In the wake of several advisories advocating against the use of sanitisation tunnels as part of efforts to contain the spread of the novel coronavirus, the Pune-based CSIR-National Chemical Laboratory (CSIR-NCL) and the Mumbai-based Institute of Chemical Technology (ICT) issued a joint statement on 23rd April 2020 asserting that the advisories “did not have any scientific basis”.

Why did the Ministry recommend against it?

  • The Union Ministry of Health and Family Welfare (MoHFW) had in a recent advisory cautioned against the spraying of disinfectant on people as part of measures to mitigate the COVID-19 pandemic and had explicitly said that “disinfectants are recommended for the cleaning and disinfection only of frequently touched areas or surfaces by those suspected or confirmed to have been infected” by the virus.
  • The ministry had made clear that the spraying [of disinfectant] on individuals or groups was “not recommended under any circumstances” and that even if a person was potentially exposed to the novel coronavirus, spraying the external part of the body did not guarantee killing the virus that had entered one’s body.
  • The ministry also said there is no scientific evidence to suggest that they are effective even in disinfecting the outer clothing in an effective manner.
  • Spraying of chlorine on individuals can lead to irritation of eyes and skin.
  • Inhalation of sodium hypochlorite can lead to irritation of mucous membranes to the nose, throat, respiratory tract and may also cause bronchospasm

Why did the institutes tell it is not harmful?

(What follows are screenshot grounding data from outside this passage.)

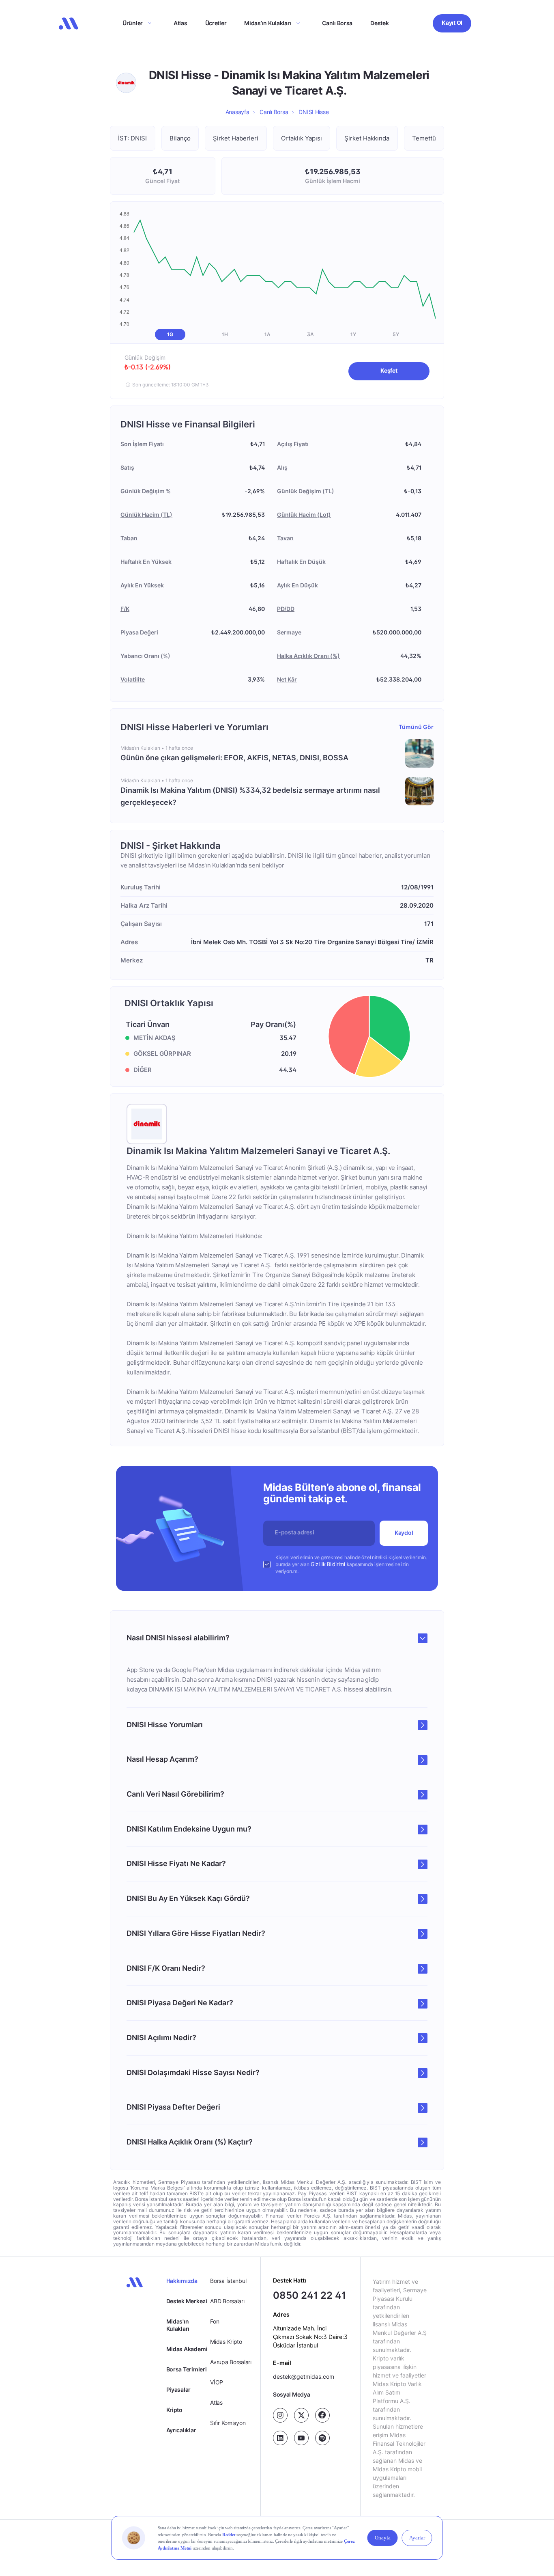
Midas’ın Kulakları (267, 22)
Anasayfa (237, 111)
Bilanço (180, 138)
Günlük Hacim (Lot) (304, 514)
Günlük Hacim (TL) (146, 514)
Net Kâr (287, 679)
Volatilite (132, 679)
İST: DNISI (132, 138)
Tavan (285, 538)
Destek (379, 22)
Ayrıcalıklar (181, 2430)
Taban (128, 538)
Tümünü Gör (416, 726)
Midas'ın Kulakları (177, 2325)
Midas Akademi (186, 2348)
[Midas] (68, 23)
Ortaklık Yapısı (301, 138)
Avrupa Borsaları (230, 2361)
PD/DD (285, 608)
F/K (124, 608)
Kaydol (404, 1532)
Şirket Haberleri (235, 138)
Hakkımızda (182, 2280)
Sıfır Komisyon (227, 2422)
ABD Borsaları (227, 2301)
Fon (214, 2321)
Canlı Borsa (337, 22)
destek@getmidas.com (303, 2376)
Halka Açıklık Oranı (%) (308, 655)
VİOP (216, 2382)
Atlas (180, 22)
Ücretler (216, 22)
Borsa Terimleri (186, 2369)
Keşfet (388, 370)
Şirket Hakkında (366, 138)
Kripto (174, 2409)
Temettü (424, 138)
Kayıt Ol (452, 22)
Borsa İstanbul (228, 2280)
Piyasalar (178, 2389)
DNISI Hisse (313, 111)
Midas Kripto (226, 2341)
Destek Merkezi (186, 2301)
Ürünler (132, 22)
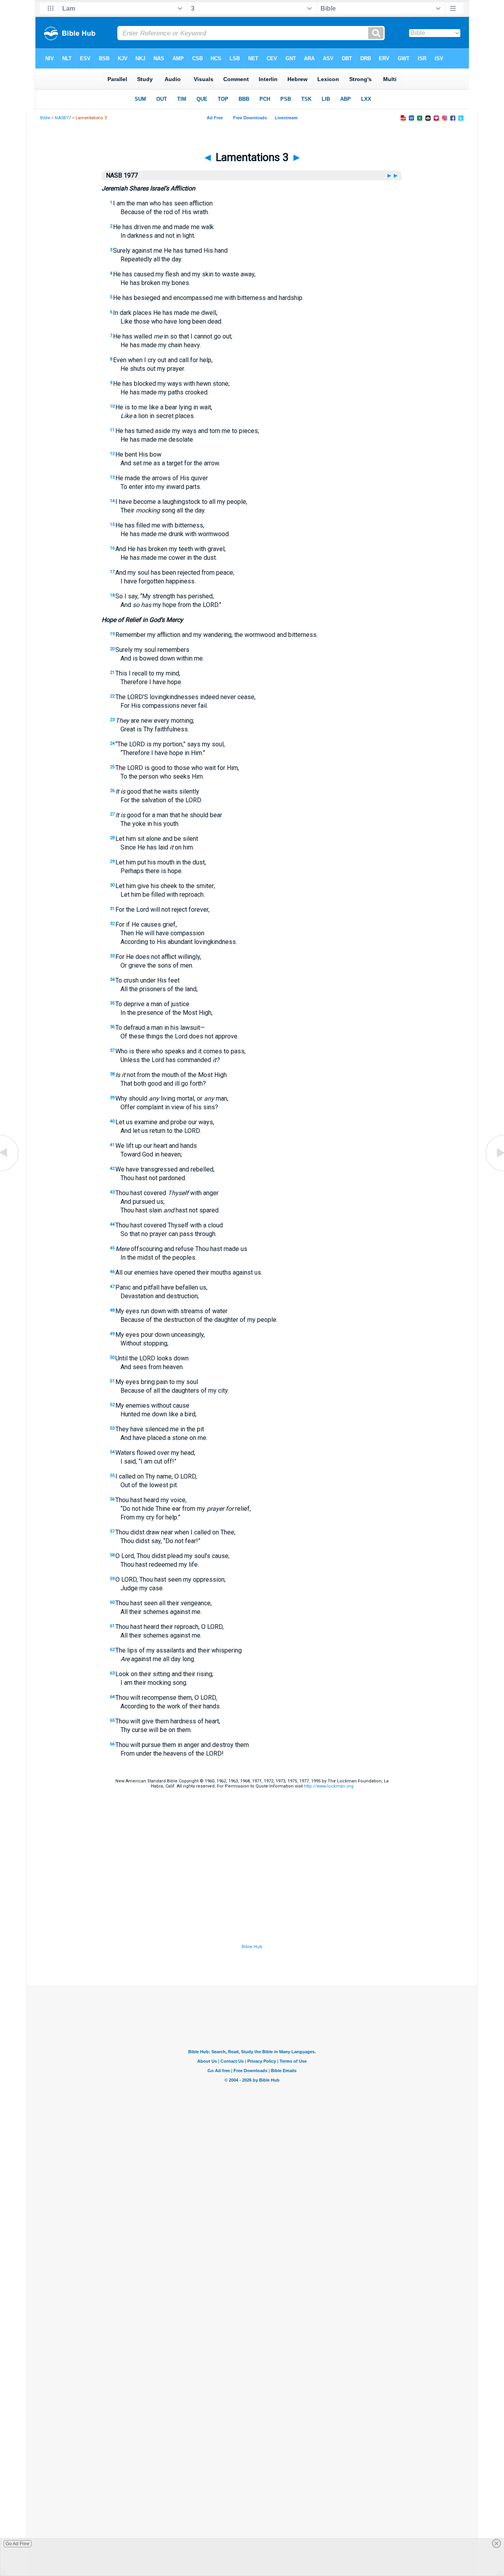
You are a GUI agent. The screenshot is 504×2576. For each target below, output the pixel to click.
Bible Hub (252, 1946)
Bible (45, 117)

  • Efficacy of sodium hypochlorite, also known as hypo or bleach, ranging from 0.02% to 0.05% weight concentration was studied on personnel walking through mist tunnel unit besides antibacterial activity against standard microorganisms before and after exposure in the walk-through.
  • Results indicated that sodium hypochlorite used in this weight concentration range did not show any adverse effects on the skin.
  • Recommended standard was using 0.02% to 0.05 wt. % sodium hypochlorite solution (200 to 500 ppm) for external body surface sanitisation of personnel walking through the mist tunnel by following standard safety precautions.
  • The scientific data of CSIR-NCL and ICT clearly show that there is a beneficial killing effect of bacteria and microbes at 0.02-0.05 wt.% hypo.
  • CSIR-NCL further recommended the use of ‘face shields’ or ‘safety goggles’ during the walk-through which could then be recycled after further disinfection.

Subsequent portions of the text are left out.